I populisti, questo mestiere, lo sanno fare bene perché per primi hanno trovato la chiave per interpretare xenofobie, timori e allarmi sociali. Ora il Covid è un’occasione per parlare d’altro: prima della sicurezza sanitaria, viene quella economica. Anzi, è la tesi di questo schieramento, si vuole distruggere quest’ultima, con il “pretesto” di garantire la salute. Si vede bene, in questo senso, come dagli Usa si sia già passati all’Europa, alle grandi manifestazioni negazioniste di questa estate e ancor di più, pensando all’Italia, ai cortei che esprimono la “rabbia sociale” dei più colpiti dalla pandemia. Sono i nuovi esclusi, i nuovi vinti. A metà di questo decennio, erano i vinti della globalizzazione. Oggi sono i vinti della pandemia e su di essi, sul loro legittimo rancore di emarginati, hanno messo gli occhi i movimenti populisti.

La seconda ragione in grado di spiegare la vitalità, nonostante tutto, dei populismi risiede nella loro capacità di mettere insieme mondi diversi e nel riuscire a essere efficaci almeno agli occhi della “propria” opinione pubblica. La strada tracciata da Trump insegna che la retorica sovranista non ha perso appeal e continua a trascinare con sé pezzi di elettorato. Lo fa dando peso all’immagine dell’«uomo solo al comando» e parlando per ciò stesso in prima persona singolare. I fenomeni di personalizzazione della politica, in corso da oltre un ventennio, sono diventati nella prospettiva populista l’affermazione dell’«io», con i suoi bisogni e le sue richieste, la sua visione del mondo e la necessità di vederla riflessa nel discorso pubblico. Una volta si sarebbe detto: «Quel politico è un esempio, traccia una strada». Ora si dice: «Quel politico parla come me, dice le stesse cose che dico io». È in corso, dunque, un processo di identificazione, che annulla le distanze e permette a chi intercetta queste onde emotive di annettersi determinati strati sociali. Logica conseguenza di tutto questo è il linguaggio populista, fatto di pochi concetti semplici e minima elaborazione politica. È banale, autoassolutorio, del tutto politically incorrect (infatti è detestato dagli oppositori) ma in un certo senso funziona. Ecco un altro aspetto fondamentale: la funzionalità delle proposte avanzate.

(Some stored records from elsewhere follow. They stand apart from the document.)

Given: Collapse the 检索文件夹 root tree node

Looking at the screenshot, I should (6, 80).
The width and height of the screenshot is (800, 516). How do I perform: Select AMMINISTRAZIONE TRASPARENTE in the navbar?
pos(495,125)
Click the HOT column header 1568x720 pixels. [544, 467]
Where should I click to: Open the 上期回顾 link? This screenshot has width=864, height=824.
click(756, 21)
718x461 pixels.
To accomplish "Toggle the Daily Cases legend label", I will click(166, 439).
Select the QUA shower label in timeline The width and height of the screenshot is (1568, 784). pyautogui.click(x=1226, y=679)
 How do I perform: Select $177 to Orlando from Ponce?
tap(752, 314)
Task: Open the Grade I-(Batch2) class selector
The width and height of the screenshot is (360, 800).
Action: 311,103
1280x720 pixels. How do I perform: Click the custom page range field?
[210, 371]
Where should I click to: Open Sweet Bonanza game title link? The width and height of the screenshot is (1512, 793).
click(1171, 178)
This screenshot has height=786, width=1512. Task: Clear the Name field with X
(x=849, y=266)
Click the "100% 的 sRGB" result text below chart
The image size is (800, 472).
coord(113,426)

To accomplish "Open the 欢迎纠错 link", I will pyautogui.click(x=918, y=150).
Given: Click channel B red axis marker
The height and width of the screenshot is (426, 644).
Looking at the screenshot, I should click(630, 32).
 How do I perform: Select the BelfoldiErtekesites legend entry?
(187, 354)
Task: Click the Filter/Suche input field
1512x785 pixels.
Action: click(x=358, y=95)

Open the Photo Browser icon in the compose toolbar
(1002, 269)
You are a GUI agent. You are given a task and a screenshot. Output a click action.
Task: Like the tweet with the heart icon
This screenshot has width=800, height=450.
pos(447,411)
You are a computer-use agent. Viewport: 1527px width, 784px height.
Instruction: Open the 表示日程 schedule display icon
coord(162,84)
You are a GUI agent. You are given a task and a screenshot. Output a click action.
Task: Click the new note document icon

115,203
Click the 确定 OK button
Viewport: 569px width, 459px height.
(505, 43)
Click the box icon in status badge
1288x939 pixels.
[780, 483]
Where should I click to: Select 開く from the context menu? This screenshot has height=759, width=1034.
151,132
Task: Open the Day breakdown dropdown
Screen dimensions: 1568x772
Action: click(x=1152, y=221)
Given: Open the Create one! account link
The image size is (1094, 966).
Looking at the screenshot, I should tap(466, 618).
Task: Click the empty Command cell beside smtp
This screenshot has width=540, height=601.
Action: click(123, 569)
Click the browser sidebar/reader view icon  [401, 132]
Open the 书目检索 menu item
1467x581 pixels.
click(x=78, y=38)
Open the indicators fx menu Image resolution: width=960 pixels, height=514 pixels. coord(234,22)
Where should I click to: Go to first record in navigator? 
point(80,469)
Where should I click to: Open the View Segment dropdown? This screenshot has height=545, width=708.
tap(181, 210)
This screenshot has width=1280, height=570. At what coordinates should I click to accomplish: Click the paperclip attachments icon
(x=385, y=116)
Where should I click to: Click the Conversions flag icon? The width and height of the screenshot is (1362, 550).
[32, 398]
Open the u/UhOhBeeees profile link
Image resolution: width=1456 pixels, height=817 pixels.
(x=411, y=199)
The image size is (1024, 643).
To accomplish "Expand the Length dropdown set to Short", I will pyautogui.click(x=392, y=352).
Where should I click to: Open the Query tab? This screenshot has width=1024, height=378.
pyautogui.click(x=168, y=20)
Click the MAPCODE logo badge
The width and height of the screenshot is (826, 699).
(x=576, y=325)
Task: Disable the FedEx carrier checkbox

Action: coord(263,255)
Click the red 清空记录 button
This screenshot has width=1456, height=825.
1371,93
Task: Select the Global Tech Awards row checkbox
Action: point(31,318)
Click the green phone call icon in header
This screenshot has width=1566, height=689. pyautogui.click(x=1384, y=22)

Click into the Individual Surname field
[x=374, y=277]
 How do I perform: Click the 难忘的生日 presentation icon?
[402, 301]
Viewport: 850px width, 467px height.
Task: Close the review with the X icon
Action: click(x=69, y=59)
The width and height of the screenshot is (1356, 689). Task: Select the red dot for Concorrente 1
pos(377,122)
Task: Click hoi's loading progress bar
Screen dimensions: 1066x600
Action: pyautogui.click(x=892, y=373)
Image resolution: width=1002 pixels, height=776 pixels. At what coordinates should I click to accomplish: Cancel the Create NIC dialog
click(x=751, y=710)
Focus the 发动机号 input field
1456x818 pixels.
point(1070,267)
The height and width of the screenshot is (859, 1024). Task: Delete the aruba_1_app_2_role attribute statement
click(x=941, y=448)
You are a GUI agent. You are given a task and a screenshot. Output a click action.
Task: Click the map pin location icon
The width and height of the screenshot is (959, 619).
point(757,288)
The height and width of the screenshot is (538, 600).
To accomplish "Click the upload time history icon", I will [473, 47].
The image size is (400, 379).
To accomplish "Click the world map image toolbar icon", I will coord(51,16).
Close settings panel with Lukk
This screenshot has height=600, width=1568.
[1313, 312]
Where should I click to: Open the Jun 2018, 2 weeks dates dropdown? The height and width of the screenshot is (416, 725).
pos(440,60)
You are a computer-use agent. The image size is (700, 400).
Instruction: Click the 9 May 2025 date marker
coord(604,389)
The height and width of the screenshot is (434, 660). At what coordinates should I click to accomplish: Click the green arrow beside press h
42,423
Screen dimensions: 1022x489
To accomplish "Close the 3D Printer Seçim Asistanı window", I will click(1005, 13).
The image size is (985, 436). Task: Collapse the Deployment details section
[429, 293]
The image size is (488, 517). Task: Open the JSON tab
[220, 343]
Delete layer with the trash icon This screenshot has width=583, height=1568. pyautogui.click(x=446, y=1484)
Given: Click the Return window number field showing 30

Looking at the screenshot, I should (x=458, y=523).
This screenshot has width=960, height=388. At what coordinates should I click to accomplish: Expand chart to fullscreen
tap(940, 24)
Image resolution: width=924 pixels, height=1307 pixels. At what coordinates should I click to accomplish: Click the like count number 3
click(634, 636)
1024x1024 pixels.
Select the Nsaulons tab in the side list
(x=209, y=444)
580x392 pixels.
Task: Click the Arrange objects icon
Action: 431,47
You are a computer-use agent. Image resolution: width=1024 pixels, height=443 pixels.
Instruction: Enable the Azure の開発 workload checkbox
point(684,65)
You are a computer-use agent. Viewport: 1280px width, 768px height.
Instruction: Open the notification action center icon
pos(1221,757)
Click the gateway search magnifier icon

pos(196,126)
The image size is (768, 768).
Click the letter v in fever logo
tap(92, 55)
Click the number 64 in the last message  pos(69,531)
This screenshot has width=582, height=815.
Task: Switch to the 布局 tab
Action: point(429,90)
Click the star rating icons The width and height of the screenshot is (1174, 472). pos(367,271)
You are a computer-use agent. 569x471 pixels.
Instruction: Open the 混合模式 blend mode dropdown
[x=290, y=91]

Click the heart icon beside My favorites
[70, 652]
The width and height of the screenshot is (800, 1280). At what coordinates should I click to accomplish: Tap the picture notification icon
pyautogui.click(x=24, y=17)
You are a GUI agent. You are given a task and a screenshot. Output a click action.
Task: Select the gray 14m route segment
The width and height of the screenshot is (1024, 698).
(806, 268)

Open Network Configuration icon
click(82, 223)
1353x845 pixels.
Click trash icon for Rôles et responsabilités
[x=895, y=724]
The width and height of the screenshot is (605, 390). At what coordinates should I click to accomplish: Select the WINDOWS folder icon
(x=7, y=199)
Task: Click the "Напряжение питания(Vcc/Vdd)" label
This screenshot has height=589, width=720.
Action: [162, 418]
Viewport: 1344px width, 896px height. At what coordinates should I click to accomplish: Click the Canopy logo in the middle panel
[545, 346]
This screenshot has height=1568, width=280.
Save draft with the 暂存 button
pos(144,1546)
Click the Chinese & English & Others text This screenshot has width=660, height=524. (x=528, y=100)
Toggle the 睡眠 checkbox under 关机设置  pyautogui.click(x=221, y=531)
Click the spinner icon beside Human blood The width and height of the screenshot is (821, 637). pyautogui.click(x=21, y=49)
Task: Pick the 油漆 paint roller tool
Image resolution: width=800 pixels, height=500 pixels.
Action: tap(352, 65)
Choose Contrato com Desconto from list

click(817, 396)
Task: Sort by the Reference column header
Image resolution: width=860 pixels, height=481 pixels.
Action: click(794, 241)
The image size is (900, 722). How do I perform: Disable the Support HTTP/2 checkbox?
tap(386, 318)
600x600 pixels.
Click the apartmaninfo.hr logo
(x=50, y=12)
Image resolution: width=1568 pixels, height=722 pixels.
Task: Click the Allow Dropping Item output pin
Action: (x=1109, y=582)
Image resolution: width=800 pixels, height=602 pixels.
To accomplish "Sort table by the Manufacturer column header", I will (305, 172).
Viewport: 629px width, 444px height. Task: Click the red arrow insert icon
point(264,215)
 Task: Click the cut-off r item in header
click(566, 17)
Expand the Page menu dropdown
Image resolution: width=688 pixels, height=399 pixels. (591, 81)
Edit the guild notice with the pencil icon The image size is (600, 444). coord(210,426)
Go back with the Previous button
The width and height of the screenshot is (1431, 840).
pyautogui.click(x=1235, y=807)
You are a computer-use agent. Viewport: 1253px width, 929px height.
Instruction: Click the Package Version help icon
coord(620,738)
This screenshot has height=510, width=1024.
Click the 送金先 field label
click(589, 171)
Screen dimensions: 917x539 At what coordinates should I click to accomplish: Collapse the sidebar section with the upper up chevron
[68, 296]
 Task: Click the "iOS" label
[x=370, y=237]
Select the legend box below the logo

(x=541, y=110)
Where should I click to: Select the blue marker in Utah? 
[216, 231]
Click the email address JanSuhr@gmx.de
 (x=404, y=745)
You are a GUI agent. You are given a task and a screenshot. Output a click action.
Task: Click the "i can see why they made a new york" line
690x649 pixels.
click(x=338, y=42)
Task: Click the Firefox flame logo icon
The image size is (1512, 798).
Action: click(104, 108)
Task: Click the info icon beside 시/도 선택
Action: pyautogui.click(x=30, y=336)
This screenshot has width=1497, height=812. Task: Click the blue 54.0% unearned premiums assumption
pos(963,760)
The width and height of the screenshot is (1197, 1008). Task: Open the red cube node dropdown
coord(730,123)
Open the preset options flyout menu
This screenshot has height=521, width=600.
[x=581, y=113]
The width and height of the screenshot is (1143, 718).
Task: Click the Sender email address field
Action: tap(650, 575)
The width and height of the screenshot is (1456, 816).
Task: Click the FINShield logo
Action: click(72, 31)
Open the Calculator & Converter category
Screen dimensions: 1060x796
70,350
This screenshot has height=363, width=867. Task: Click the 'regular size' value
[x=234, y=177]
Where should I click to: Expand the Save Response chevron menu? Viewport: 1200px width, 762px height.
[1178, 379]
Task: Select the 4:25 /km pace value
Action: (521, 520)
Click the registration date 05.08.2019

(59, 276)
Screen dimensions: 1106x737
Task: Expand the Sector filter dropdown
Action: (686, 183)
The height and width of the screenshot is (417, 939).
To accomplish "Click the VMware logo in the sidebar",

Il cittadino può dire: «Mi fa comodo votarlo, anche se non mi piace». È sempre più così e a ciò si accompagna anche un’altra frase simbolo, che spiega le difficoltà dei sondaggisti nel fotografare gli umori dell’elettorato: «Non lo dico, ma lo voto».


Quali sono i motivi della sorprendente tenuta del fronte populista? La prima ragione sta nella paradossale reazione al virus

Fin qui, la strada appare in discesa. In realtà, per i populisti di tutto il mondo con l’avvio della nuova fase, iniziano anche diversi nuovi problemi. La stessa ricetta coniata da politologi e spin doctor per sintetizzare la strategia, poi rivelatasi vincente, di Biden dice perché: « Less is more ». Meno è meglio, è di più. Nel momento in cui i populismi alzano la posta, chi si oppone deve andare in direzione opposta: agire per sottrazione, si direbbe. Togliere argomenti alla propaganda, ridurre all’essenziale le proposte (poche ma chiare) non seguire sul suo terreno chi è più bravo di te nell’arruffare pensieri ed emozioni.

Si dirà: ma così si rinuncia alla visione ideale, al fascino della rivoluzione, alla capacità d’innovazione. No, è il contrario. Proprio in questo tempo, in cui il dna del populismo rischia di uscire geneticamente modificato dalla pandemia, prendendo direzioni radicaleggianti e sfumando i suoi aspetti più morbidi, com’è accaduto in America con Trump, chi è alternativo se vuole anche essere maggioritario deve tornare a parlare all’opposto: « We, the people » (“Noi, il popolo”, incipit del preambolo della Costituzione americana) ha ripetuto più volte il presidente eletto nelle notti insonni dello spoglio elettorale. “Noi”, prima persona plurale, contro “io”, prima persona singolare. La sfida 2.0 per battere i popu-listi deve partire da qui.